▶ **Exercise requirements**
Among the entries that follow, find every line with the word "agent" and copy it.

Stored records:
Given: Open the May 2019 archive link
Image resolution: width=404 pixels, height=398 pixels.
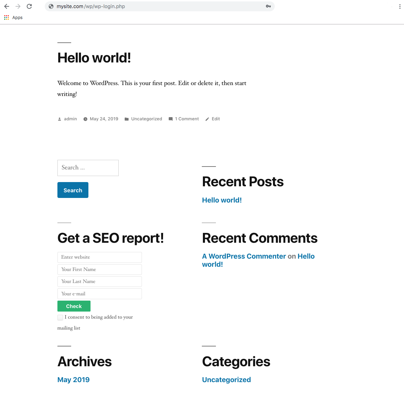Looking at the screenshot, I should point(73,380).
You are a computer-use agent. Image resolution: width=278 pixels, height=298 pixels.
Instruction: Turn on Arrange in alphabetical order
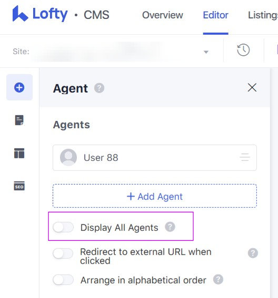point(63,280)
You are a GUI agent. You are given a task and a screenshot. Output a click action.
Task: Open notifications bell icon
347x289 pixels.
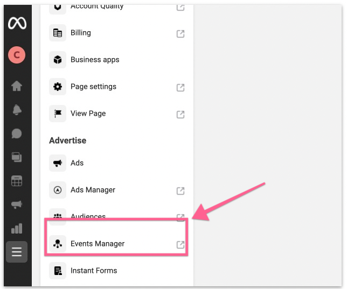[x=17, y=110]
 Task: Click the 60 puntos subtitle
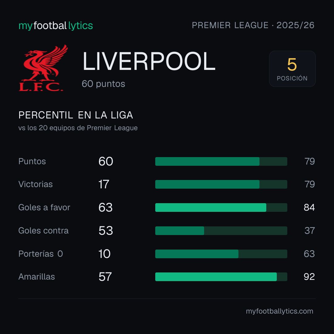click(x=103, y=84)
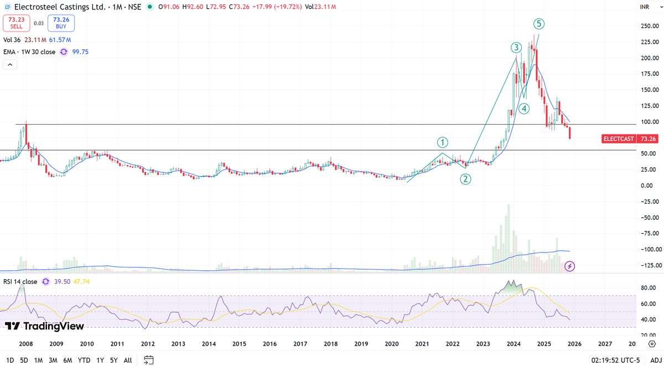
Task: Toggle ADJ adjusted data setting
Action: click(656, 359)
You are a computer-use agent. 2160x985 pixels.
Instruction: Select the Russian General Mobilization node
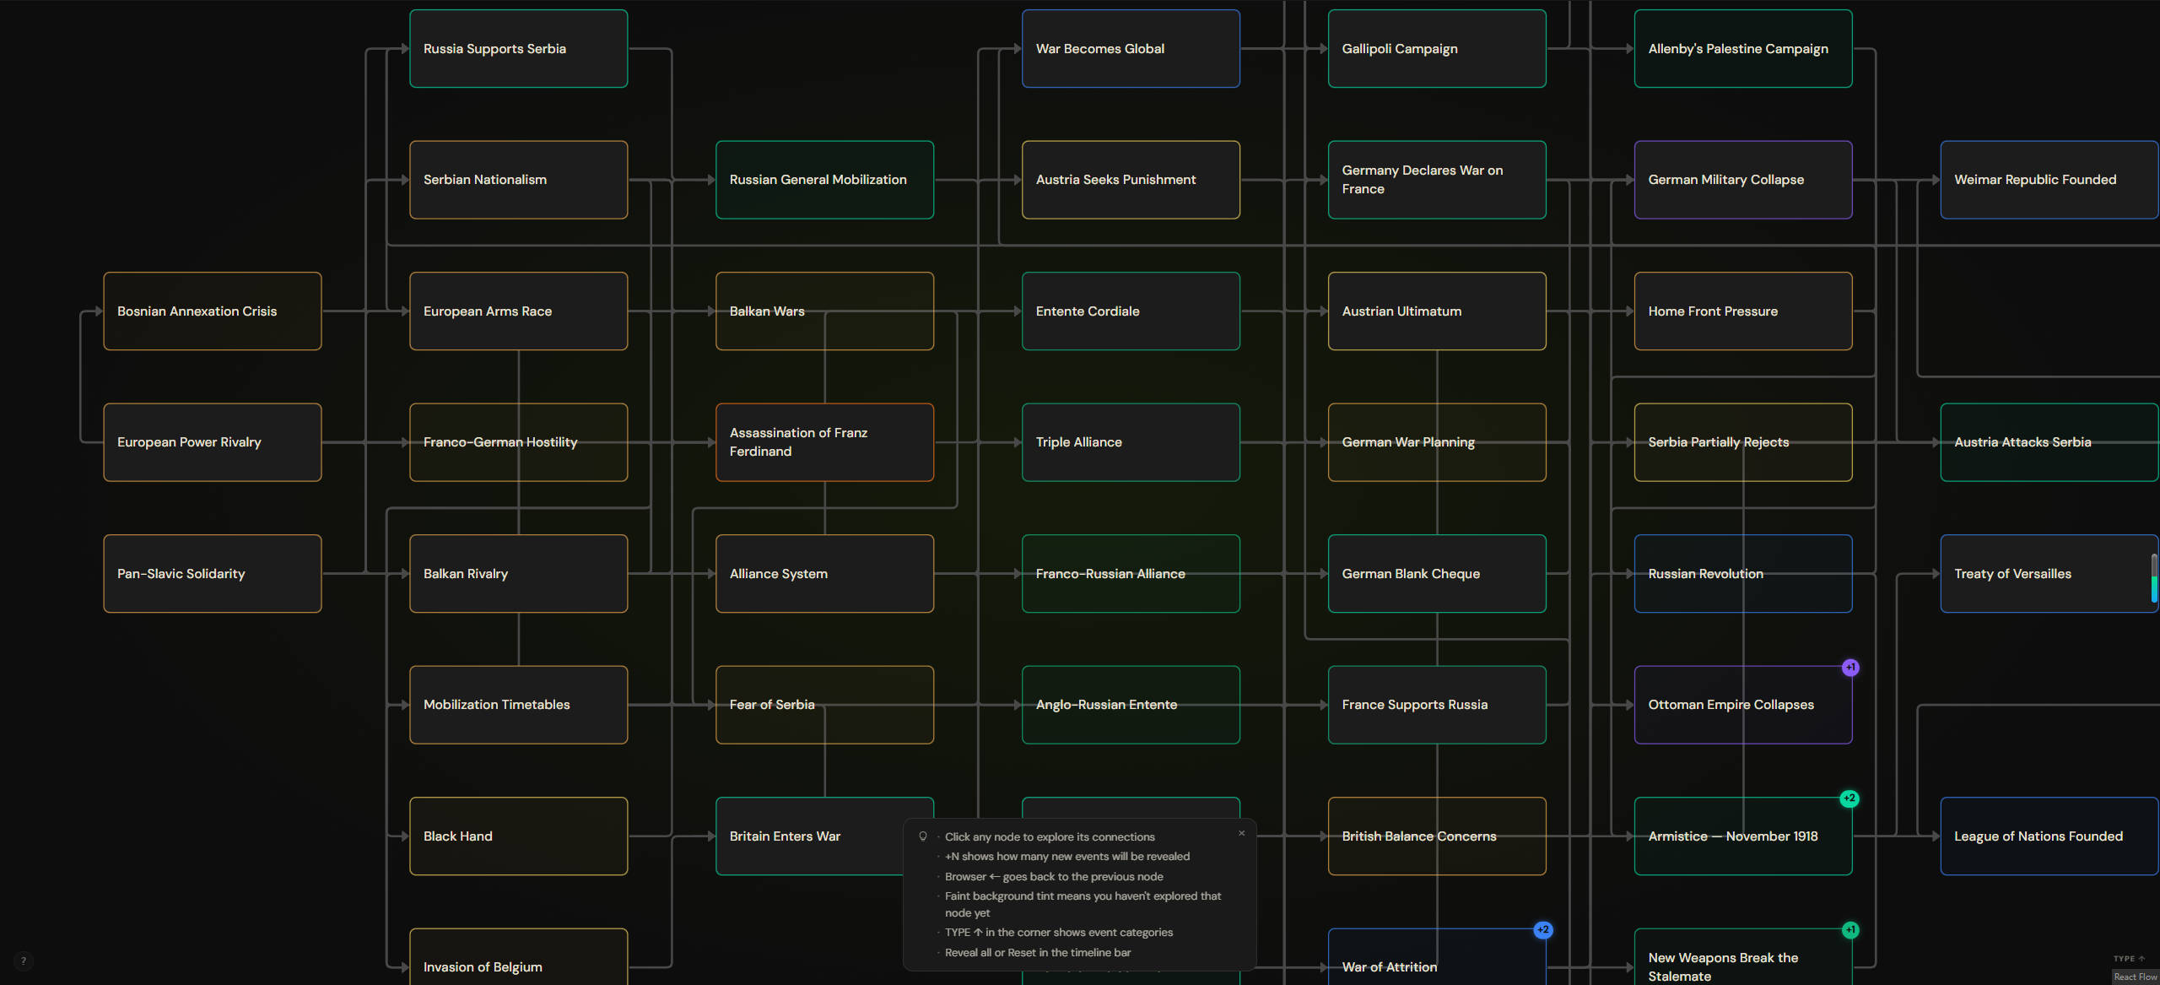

▶ **Answer**
You are a computer-use agent. Image resolution: width=278 pixels, height=298 pixels.
You are a GUI agent. You are given a task and a screenshot. Output a click action.
You are a computer-use agent. 2160x985 pixels.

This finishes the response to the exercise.